● Extrait du document
============================================================

Tant que la Troisième Guerre mondiale ne survient pas par erreur de calcul, l’Ukraine croupion resterait officiellement sous le contrôle politique de ses représentants, quels qu’ils soient à ce moment-là, tandis que la partie occidentale qui faisait autrefois partie de la Pologne tomberait dans sa « sphère d’influence économique ». Une réincorporation formelle est toutefois peu probable pour des raisons socio-économiques, sans parler du manque de soutien de l’opinion publique, bien qu’une sorte de confédération puisse éventuellement prendre forme ultérieurement.
Le président polonais Duda et le premier ministre Tusk ont rencontré M. Biden à Washington pour commémorer le quart de siècle d’appartenance de leur pays à l’OTAN, au cours duquel ces rivaux politiques féroces ont fait pression pour obtenir davantage d’aide à l’Ukraine, dans ce que Politico a décrit comme un « signe absolument unique d’unité politique ». Bien que le vice-ministre de la Défense Wziatek ait récemment contredit le soutien implicite du ministre des Affaires étrangères Sikorski à la proposition du président français Macron d’une intervention conventionnelle de l’OTAN en Ukraine, ce scénario ne peut toujours pas être exclu.

============================================================

Pouvez-vous restituer mot pour mot, et en entier, le texte ci-dessus sur la Pologne et l'Ukraine ? La liste ci-dessous n'est pas utile pour ce travail.

● Extrait de données
============================================================

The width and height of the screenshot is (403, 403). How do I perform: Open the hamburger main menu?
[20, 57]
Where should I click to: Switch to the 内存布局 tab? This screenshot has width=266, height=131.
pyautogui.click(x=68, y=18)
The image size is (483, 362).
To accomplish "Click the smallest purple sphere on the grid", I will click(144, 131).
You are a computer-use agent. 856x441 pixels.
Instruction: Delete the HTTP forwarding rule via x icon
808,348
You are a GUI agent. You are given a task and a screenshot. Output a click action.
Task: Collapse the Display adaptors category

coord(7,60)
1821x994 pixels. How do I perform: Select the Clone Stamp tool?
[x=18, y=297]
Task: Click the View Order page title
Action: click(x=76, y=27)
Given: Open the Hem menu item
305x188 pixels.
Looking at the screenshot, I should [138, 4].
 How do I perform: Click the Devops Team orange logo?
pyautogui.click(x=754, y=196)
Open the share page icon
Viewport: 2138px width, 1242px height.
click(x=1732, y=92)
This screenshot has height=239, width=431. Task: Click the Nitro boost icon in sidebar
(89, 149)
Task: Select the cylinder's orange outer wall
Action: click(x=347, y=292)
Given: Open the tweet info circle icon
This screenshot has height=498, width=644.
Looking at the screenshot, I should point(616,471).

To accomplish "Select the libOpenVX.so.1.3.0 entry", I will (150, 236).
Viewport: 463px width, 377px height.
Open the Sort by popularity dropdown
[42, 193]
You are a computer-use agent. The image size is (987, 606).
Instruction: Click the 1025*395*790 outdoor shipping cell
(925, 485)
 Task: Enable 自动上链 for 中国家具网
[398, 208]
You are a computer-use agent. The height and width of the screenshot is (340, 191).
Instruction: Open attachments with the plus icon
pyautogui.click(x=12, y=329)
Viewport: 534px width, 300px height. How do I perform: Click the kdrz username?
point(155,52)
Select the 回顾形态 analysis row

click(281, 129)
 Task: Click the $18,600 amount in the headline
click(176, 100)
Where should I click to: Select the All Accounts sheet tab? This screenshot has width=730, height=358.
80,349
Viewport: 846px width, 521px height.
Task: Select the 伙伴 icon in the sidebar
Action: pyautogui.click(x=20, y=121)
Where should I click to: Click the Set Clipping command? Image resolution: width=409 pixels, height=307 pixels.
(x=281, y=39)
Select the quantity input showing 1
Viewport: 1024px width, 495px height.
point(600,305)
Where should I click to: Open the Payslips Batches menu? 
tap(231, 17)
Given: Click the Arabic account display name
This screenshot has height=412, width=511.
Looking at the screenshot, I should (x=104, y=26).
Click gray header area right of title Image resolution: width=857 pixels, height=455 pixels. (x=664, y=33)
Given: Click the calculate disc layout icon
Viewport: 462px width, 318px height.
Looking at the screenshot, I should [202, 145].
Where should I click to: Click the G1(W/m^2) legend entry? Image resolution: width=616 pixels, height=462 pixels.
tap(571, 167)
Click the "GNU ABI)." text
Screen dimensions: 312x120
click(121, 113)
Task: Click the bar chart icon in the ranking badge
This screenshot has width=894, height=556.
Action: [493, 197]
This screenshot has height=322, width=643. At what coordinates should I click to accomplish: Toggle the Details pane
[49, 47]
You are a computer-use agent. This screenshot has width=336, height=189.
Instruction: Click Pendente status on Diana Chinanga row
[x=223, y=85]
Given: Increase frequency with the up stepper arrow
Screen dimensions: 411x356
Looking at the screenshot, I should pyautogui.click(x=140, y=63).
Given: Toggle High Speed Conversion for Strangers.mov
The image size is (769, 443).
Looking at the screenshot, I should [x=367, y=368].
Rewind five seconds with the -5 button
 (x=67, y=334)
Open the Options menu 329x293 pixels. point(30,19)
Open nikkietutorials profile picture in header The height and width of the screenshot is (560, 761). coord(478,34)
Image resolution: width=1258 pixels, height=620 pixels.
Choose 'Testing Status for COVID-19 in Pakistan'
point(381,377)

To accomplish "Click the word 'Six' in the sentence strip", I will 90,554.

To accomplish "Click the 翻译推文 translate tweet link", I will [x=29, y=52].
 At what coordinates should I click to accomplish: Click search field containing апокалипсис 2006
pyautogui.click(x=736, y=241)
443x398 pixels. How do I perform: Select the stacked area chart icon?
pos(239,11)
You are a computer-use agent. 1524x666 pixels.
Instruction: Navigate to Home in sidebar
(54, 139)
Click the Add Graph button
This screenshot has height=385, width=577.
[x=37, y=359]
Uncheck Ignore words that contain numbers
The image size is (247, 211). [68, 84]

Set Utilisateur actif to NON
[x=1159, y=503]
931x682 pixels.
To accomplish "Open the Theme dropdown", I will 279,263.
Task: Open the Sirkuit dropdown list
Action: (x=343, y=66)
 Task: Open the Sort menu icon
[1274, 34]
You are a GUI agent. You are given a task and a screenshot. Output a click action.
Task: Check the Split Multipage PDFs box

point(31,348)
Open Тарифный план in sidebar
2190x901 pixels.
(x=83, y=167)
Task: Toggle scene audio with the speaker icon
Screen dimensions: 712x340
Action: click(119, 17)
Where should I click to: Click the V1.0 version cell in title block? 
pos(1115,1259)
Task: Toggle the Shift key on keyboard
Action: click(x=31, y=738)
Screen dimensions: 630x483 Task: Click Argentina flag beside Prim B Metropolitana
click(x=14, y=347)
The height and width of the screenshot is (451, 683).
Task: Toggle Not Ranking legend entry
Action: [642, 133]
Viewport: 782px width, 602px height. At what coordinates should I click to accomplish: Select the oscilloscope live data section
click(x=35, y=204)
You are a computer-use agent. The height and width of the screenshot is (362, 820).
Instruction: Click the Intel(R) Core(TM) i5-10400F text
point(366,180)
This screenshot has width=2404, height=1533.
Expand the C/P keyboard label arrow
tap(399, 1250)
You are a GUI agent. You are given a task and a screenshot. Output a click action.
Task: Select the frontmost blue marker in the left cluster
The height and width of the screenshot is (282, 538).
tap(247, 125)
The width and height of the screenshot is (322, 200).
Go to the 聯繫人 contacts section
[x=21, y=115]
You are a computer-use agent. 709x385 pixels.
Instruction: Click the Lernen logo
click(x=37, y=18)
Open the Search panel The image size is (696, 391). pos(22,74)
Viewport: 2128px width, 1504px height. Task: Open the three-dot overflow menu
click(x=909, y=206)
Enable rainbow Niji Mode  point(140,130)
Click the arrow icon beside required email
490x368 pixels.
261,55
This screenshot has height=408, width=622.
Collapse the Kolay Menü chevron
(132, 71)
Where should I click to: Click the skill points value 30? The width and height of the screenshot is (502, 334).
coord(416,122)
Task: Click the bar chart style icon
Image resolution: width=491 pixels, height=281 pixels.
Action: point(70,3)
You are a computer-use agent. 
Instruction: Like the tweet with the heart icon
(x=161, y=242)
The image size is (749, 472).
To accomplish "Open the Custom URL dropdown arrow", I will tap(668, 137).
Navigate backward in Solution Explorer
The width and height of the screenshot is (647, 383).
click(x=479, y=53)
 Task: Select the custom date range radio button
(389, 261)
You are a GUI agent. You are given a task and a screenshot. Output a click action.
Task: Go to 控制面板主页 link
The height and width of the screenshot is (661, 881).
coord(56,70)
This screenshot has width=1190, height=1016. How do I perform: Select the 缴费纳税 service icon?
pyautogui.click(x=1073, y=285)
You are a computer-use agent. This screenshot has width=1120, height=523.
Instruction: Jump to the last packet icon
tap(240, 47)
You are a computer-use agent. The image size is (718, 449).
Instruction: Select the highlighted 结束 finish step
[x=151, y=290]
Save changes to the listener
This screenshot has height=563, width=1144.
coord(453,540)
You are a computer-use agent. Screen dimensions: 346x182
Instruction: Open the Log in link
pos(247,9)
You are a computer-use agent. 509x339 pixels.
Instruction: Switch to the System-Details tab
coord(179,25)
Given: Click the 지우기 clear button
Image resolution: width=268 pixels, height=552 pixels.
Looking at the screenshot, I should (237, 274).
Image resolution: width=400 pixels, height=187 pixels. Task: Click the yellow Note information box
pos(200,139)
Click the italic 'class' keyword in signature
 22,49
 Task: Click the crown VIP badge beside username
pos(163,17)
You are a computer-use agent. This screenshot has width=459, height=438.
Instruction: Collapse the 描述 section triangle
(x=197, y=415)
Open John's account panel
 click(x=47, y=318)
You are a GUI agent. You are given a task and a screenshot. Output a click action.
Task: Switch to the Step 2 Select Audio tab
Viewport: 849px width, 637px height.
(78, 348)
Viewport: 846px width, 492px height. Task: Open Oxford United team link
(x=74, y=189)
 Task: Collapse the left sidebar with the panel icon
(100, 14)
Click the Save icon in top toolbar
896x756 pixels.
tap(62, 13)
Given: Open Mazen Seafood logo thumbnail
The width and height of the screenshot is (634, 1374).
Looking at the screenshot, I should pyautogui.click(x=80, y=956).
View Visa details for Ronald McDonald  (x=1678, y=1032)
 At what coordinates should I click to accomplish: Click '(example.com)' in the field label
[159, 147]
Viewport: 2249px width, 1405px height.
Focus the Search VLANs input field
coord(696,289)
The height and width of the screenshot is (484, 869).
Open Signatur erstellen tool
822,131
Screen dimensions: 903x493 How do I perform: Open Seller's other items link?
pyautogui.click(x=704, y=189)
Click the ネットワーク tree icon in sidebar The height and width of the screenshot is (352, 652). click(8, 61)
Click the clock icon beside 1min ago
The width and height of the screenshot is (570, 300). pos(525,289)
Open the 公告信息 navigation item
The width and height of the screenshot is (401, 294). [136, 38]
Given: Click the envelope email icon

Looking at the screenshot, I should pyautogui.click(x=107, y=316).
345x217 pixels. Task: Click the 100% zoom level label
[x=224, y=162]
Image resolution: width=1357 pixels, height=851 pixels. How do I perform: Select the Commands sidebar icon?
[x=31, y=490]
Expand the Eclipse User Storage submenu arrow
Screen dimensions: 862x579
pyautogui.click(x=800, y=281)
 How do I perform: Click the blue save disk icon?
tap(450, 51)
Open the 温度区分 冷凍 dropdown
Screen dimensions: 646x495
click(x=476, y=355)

============================================================

● Réponse rédigée
Tant que la Troisième Guerre mondiale ne survient pas par erreur de calcul, l’Ukraine croupion resterait officiellement sous le contrôle politique de ses représentants, quels qu’ils soient à ce moment-là, tandis que la partie occidentale qui faisait autrefois partie de la Pologne tomberait dans sa « sphère d’influence économique ». Une réincorporation formelle est toutefois peu probable pour des raisons socio-économiques, sans parler du manque de soutien de l’opinion publique, bien qu’une sorte de confédération puisse éventuellement prendre forme ultérieurement.
Le président polonais Duda et le premier ministre Tusk ont rencontré M. Biden à Washington pour commémorer le quart de siècle d’appartenance de leur pays à l’OTAN, au cours duquel ces rivaux politiques féroces ont fait pression pour obtenir davantage d’aide à l’Ukraine, dans ce que Politico a décrit comme un « signe absolument unique d’unité politique ». Bien que le vice-ministre de la Défense Wziatek ait récemment contredit le soutien implicite du ministre des Affaires étrangères Sikorski à la proposition du président français Macron d’une intervention conventionnelle de l’OTAN en Ukraine, ce scénario ne peut toujours pas être exclu.